Written problem: Locate every line in the records below that contains the word "avatar" and copy each of those lines.

Records:
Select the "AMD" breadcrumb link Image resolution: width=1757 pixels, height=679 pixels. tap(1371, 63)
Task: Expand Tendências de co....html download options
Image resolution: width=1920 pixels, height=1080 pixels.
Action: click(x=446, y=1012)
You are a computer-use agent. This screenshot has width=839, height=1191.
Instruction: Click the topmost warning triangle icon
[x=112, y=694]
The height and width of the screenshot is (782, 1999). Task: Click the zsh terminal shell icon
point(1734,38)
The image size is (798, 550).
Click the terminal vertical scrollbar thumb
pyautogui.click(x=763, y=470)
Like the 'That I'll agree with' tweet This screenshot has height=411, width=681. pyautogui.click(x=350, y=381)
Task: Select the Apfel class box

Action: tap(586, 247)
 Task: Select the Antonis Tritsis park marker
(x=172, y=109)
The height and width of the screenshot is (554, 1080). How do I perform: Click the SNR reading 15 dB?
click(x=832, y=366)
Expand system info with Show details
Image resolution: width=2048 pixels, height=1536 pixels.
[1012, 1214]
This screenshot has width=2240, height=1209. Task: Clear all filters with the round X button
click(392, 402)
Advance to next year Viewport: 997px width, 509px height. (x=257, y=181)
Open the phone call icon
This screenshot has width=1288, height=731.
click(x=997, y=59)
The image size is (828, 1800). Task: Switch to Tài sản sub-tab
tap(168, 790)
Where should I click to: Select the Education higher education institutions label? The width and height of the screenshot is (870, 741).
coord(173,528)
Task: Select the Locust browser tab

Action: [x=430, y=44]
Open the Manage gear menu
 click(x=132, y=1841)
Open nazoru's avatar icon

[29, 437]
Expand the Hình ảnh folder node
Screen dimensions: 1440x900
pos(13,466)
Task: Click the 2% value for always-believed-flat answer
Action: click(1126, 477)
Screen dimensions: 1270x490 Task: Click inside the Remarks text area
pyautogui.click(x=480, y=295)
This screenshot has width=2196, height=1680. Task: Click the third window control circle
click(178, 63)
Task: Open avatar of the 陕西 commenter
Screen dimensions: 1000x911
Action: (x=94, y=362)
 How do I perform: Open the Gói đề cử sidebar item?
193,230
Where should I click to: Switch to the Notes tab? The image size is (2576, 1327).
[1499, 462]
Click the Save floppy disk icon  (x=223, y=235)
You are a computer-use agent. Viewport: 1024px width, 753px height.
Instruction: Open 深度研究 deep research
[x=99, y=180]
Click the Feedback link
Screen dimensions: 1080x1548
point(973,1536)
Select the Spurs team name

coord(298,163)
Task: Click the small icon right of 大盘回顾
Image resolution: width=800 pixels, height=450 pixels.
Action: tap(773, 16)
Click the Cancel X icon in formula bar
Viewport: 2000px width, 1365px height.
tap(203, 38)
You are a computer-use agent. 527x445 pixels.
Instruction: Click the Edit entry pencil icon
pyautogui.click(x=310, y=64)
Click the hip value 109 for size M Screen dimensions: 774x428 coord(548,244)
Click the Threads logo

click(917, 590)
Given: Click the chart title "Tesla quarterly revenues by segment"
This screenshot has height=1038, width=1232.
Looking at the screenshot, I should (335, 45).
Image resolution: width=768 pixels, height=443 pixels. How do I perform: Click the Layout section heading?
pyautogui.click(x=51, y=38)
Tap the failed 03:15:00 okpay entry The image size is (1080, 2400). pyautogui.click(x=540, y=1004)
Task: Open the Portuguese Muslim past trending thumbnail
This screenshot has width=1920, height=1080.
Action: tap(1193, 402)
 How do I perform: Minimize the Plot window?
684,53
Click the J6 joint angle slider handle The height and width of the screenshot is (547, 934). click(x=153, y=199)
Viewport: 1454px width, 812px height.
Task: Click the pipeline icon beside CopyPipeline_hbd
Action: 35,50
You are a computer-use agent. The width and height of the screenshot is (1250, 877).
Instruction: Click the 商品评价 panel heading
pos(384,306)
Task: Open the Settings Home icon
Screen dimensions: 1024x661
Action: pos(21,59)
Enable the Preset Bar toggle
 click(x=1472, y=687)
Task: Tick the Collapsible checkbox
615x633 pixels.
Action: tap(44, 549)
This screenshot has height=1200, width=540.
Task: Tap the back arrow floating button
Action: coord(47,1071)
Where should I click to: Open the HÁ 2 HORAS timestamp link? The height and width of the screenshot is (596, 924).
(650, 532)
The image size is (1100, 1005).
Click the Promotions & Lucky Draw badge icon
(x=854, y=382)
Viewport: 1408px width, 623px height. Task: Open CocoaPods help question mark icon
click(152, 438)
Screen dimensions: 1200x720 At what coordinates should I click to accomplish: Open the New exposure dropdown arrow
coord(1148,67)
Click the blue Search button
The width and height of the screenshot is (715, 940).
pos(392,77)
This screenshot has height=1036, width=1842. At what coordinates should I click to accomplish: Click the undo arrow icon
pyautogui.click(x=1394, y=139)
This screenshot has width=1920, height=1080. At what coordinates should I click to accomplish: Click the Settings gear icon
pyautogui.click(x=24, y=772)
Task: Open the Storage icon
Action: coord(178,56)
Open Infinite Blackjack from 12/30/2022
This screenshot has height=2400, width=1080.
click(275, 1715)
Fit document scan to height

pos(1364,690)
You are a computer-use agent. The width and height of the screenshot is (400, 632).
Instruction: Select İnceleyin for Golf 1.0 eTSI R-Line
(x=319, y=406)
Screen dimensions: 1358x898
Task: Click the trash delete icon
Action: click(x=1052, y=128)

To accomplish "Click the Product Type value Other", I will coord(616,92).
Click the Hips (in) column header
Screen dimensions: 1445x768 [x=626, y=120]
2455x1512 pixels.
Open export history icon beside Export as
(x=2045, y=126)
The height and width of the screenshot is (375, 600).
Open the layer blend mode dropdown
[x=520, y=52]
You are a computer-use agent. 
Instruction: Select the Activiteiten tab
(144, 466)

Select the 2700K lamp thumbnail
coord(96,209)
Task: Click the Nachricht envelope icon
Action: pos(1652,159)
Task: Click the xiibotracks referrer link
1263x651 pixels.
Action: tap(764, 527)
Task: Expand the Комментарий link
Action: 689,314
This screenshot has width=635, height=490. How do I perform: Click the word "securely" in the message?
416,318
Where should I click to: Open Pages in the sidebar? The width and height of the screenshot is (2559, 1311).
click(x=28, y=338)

Output of the exercise:
Open nazoru's avatar icon
Task: Open avatar of the 陕西 commenter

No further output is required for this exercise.